In [11]:
import random
import torch
import transformers

# Load the T5 model and tokenizer
model_name = 'ramsrigouthamg/t5_paraphraser'
tokenizer = transformers.AutoTokenizer.from_pretrained('ramsrigouthamg/t5_paraphraser')
model = transformers.AutoModelForSeq2SeqLM.from_pretrained('ramsrigouthamg/t5_paraphraser')

# Define the paraphrase categories
categories = {
    'Formal': 'paraphrase formal: ',
    'Informal': 'paraphrase informal: ',
    'Creative': 'paraphrase creative: ',
    'Expanded': 'paraphrase expanded: ',
    'Shortened': 'paraphrase shortened: ',
}

# Define a list of prompts for each category
prompts = {
    'Formal': ['What is the best course for data science?',
               'Which is the most suitable course to take to learn data science?',
               'What is the optimal course to enroll in to start learning data science?'],
    'Informal': ['What is the best way to learn data science?',
                 'What is the easiest course to take for data science?',
                 'What is the most fun way to start learning data science?'],
    'Creative': ['What is the best way to become a data science ninja?',
                 'What is the most efficient way to become a data science wizard?',
                 'What is the quickest way to master data science?'],
    'Expanded': ['What is the best course for data science that I should take to get started?',
                 'Which course for data science would be the most helpful for me to enroll in?',
                 'What is the top-rated course for data science that I should consider taking?'],
    'Shortened': ['What is the best course to learn data science?',
                  'Which course is the best for data science?',
                  'What is the top course for learning data science?']
}

# Function to generate paraphrases for a given input sentence
def generate_paraphrases(input_sentence):
    paraphrases = {}
    input_sentence = input_sentence.strip()
    for category in categories.keys():
        prompt = random.choice(prompts[category])
        input_text = prompt.replace('data science', input_sentence)
        input_ids = tokenizer.encode(input_text, return_tensors='pt')
        output_ids = model.generate(input_ids, max_length=50, num_beams=5, early_stopping=True)
        paraphrase = tokenizer.decode(output_ids[0], skip_special_tokens=True)
        paraphrases[category] = paraphrase
    return paraphrases

# Example usage
input_sentence = "Which course should I take to get started in data science?"
paraphrases = generate_paraphrases(input_sentence)
print("Input sentence:", input_sentence)
for category, paraphrase in paraphrases.items():
    print(f"{category} paraphrase:", paraphrase)
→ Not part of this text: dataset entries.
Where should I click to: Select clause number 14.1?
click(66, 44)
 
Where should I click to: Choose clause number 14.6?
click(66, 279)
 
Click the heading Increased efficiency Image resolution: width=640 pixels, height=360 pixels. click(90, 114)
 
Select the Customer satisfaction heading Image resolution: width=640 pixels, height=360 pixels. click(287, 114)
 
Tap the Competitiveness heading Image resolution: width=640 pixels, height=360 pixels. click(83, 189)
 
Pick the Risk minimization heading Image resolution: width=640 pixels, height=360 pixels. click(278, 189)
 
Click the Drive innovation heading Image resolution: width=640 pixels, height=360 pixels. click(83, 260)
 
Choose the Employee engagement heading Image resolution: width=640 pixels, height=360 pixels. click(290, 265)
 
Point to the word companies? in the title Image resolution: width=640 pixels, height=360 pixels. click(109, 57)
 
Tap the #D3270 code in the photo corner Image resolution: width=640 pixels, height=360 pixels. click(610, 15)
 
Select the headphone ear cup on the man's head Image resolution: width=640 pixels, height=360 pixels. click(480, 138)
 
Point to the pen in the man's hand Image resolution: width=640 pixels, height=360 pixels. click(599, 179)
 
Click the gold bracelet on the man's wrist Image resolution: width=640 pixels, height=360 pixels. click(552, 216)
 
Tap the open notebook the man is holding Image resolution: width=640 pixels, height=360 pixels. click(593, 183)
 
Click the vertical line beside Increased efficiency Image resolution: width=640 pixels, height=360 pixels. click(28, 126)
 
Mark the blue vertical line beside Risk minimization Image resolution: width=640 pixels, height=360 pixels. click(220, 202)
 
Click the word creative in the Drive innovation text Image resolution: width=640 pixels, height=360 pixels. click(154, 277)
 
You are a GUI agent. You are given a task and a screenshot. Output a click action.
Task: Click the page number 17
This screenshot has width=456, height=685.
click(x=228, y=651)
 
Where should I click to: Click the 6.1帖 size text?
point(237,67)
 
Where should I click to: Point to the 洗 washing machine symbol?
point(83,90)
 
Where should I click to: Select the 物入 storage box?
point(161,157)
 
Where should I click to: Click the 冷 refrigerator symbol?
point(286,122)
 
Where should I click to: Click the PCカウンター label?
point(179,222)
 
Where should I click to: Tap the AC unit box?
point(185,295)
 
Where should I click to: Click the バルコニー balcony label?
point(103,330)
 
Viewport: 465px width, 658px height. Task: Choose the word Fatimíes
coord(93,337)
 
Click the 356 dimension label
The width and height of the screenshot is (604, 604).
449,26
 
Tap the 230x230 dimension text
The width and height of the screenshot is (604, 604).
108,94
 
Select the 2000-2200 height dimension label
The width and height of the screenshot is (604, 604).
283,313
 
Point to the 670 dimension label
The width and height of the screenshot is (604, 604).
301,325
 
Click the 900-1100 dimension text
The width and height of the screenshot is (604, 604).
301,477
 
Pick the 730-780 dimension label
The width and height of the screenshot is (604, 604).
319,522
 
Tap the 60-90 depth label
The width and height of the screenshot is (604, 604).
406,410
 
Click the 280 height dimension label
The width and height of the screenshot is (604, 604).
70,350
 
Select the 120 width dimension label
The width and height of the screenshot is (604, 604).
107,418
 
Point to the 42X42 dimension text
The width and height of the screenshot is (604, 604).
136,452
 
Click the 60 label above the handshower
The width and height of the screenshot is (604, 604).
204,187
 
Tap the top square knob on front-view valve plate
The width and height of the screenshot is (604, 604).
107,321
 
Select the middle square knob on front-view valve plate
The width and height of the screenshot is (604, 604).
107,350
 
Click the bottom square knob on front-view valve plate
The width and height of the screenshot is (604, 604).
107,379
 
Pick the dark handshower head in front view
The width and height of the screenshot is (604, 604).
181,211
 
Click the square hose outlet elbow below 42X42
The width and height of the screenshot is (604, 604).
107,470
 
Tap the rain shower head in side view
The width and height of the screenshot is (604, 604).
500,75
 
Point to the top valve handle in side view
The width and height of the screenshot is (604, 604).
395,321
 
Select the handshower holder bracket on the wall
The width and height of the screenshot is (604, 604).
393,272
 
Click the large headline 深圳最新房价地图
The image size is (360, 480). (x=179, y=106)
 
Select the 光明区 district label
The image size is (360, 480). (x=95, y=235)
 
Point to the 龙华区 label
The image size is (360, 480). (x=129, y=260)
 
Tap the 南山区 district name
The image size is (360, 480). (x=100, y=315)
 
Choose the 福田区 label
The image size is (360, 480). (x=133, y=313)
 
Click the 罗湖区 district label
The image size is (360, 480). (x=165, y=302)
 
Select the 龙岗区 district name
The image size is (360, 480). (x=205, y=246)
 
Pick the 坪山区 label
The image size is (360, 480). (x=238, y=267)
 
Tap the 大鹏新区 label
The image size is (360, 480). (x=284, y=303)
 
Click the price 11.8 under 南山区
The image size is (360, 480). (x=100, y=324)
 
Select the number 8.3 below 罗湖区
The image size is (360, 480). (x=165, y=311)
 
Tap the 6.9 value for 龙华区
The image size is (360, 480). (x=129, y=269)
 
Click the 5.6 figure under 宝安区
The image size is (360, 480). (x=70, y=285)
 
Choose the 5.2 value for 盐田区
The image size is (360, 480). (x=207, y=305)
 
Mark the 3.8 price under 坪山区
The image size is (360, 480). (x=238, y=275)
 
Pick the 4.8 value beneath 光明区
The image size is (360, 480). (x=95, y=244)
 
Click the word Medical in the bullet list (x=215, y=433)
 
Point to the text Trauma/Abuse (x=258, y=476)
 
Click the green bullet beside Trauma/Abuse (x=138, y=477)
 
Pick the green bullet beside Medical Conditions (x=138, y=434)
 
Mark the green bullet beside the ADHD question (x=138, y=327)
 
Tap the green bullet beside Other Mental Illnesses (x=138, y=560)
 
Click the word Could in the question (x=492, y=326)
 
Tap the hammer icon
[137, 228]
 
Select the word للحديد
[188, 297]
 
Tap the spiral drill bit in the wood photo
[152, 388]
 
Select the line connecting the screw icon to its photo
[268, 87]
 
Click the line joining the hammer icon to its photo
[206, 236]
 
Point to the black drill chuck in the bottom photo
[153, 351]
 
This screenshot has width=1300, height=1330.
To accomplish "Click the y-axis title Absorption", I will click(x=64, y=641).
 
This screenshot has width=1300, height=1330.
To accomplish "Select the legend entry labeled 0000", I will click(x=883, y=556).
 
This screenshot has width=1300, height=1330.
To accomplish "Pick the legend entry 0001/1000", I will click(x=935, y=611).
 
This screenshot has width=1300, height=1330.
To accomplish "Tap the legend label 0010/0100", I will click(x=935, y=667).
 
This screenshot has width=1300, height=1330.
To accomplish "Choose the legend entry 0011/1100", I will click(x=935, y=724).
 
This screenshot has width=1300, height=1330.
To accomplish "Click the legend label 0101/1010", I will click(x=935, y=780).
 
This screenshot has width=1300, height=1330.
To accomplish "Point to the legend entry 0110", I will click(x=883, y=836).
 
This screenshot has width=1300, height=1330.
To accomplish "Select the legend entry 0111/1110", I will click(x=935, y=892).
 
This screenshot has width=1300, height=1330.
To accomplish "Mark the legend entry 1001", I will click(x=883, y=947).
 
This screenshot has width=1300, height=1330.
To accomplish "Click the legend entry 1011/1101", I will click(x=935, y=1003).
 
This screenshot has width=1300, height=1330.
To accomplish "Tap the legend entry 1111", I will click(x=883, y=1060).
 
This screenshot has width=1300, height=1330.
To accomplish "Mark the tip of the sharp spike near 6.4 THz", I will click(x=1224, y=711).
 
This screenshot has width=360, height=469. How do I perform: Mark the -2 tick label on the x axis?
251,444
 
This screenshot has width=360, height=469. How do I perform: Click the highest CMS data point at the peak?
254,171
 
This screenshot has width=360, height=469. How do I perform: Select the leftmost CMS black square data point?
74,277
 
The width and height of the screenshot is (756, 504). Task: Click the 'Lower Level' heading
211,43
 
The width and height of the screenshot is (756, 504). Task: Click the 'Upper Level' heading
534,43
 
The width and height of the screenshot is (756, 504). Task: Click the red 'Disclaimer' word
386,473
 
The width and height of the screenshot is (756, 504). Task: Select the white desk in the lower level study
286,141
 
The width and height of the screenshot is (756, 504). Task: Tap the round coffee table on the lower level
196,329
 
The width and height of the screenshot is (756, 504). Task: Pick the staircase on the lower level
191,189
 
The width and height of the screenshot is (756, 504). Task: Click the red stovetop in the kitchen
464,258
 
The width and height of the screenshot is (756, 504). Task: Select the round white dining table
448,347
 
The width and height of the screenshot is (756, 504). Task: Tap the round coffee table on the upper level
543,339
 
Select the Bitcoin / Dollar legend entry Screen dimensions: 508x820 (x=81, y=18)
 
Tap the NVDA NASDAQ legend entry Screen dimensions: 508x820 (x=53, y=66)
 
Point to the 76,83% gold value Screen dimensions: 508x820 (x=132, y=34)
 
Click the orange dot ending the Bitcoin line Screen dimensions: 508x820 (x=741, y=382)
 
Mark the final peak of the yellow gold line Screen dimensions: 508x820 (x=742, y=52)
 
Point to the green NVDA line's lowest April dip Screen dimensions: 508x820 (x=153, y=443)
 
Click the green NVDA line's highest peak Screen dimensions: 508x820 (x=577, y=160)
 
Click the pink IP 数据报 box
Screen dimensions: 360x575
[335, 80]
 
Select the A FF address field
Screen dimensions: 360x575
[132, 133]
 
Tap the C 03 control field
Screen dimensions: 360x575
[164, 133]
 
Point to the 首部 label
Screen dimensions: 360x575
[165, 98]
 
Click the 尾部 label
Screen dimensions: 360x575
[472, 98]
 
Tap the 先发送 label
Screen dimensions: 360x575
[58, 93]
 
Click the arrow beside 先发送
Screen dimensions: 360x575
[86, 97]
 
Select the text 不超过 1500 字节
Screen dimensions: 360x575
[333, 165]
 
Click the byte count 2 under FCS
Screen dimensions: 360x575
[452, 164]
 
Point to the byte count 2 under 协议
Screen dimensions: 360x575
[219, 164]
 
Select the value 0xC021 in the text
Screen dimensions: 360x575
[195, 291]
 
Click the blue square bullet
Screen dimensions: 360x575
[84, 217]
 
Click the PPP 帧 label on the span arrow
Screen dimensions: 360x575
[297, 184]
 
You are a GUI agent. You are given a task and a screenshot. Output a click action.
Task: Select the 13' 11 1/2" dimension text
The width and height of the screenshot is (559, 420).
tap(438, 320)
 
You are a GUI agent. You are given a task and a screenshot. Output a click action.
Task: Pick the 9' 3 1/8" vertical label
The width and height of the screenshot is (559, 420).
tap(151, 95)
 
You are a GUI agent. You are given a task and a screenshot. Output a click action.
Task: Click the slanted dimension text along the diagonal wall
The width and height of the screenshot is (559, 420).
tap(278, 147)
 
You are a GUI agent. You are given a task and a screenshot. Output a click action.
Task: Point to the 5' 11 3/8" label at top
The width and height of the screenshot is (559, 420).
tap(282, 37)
Input sentence: Which course should I take to get started in data science?
Formal paraphrase: What is the best course to start learning data science?
Informal paraphrase: What is the easiest course to take for data science?
Creative paraphrase: What is the best way to get started in data science?
Expanded paraphrase: What is the best course for data science?
Shortened paraphrase: Which course should I take to get started in data science?